I’m feeling fairly fond of the photo in the calendar. I have a vexed personal history with photographs. I didn’t take good photos, and then I did, and now I don’t so much. I think the calendar shot makes me look both hot and daft in equal measures, and I suppose I can live with that. Once upon a time, in what seems like a galaxy far, far away, every picture I took was good. My driver’s license shoots looked like Francesco Scavullo had taken them, full-on with beauty lighting and wind machine. It’s not the case anymore. My face has shifted, and where the transition from 3-D to 2-D used to play up the angelic angles of my cheekbones, now it highlights wrinkles.
That’s life, I suppose; it’s also death, but slowly. I don’t rue aging, but I do suddenly come to understand why actresses do fucked up things to their faces. Were I to blow my face up twelve feet wide and luminous, I’d probably scramble for the Botox, Juvederm, and Collagen too.
Lately, I’ve gotten drawn into photography, in part because I have friends who are models, in part because I have friends who are photographers, and in part because I got an iPhone, and every douchebag with an iPhone and a Hipstamatic app thinks she’s a photogrpher; I am that douchebag. Taking my own photographs and looking at the photographs of others is a lot like writing myself and reading Angela Carter. There is what I can do—and then there is what other people can do. I pray for the wisdom to know the difference, as well as the temerity to keep on going in the face of crushing self-doubt.
One of those photographers who makes me die a little bit is Symon Chow. I wrote about him for Filthy Gorgeous Things a couple of months ago. I came to his photos through seeing one of his nudes reblogged on one of the Tumblr sites I follow, but all of his pictures slay me. I love his full-frontal commitment to a vintage aesthetic, and I’m equally partial to his eldritch sensibility. Any man who has been given full rein to run amok in the Mütter Museum’s storerooms earns my eternal, bone-dusty respect. I’m just sad I’m no longer in the full flower of my photogenic self.
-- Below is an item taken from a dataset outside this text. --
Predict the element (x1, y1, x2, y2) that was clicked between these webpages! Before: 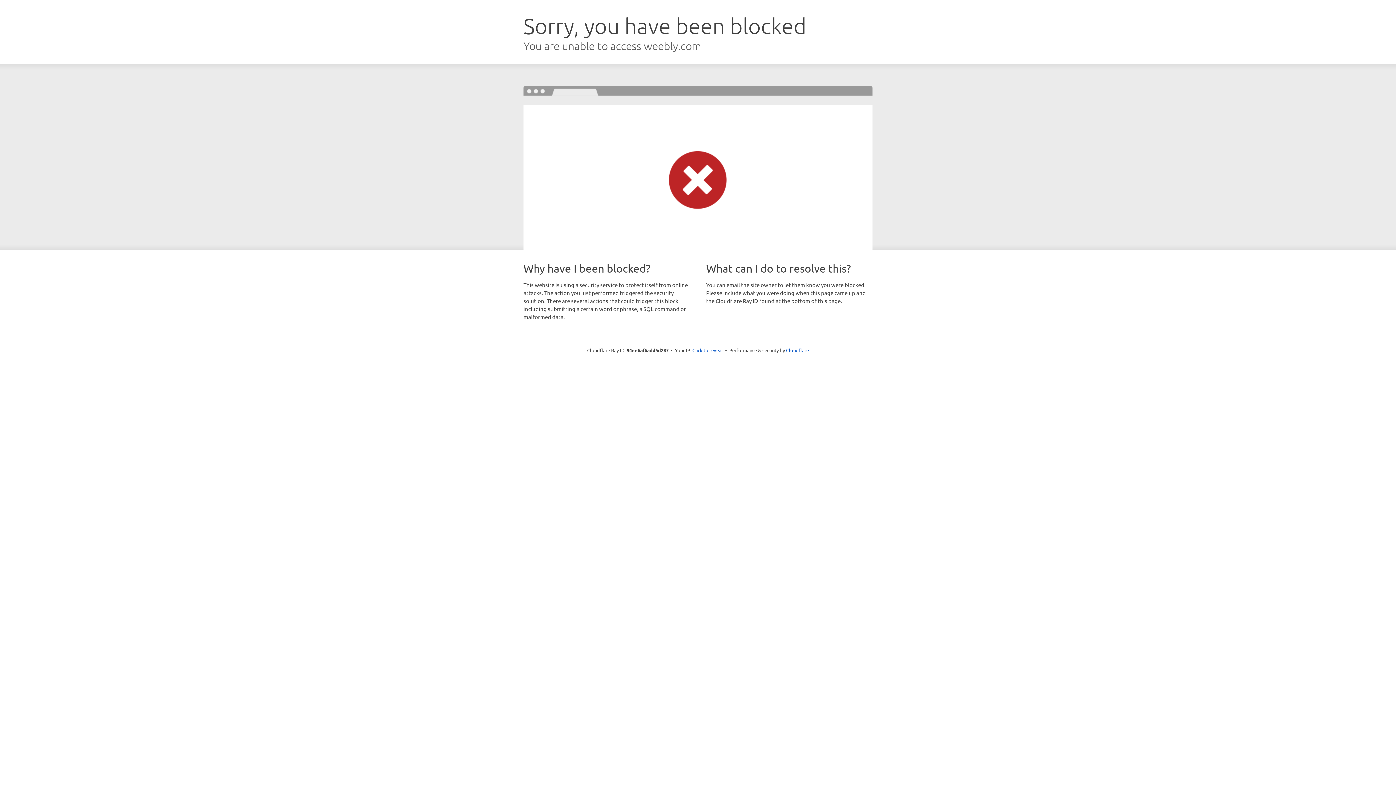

Time passes. You snooze; you lose. I snost; I lost.
So what, you ask, is the thrumming subtext in all this text? It’s this, dear reader, you may notice my face here is lots and lots. All kinds of my face. Even a gossamer shred of my first name. Which is because my “anonymity” has become more or less a charade. Everyone I know knows I have this blog. I used to have to keep it on the down-low because I taught at a Catholic college. Then I had to keep it on the down-low because I worked at a conservative community college. Today I work for a man who picked me because of the strength of my sexytime scribblings. I maintain this second name because this identity is more famous than I am.
Also, it’s fun to have doubles. Just ask any model, artist or photographer.




CG,
Another fun read! Whatever the name, I enjoy reading your prose. I believe that it would be antithetical to change names at this point in the game as most of us who read your musings know you as CG.
The picture is great and a more radiant one than the one you have in about.
Pete
Posted by: Pete | 15 December 2010 at 05:34 PM
Holy levitating boobs indeed.
World wonders.
The driver's license photos: love them.
Posted by: Hannah Miet | 16 December 2010 at 11:10 AM
I bought the calendar and loved the pic CG, now I don't want time to fly but December will have a special look in 2011. I think you look good in front of the lens. You've enlightened my day with both your prose and you pixels.
Posted by: Onthesensor | 16 December 2010 at 02:04 PM
That calendar photo is absoloutly beutiful! :)
Posted by: Unnur | 17 December 2010 at 02:49 AM
"I snost; I lost."
I am thrilled to find someone else who says that.
Posted by: Sigivald | 17 December 2010 at 06:41 PM
I have shamefully neglected to comment on how gorgeous you look in Illustration #1. Also, I love the wings.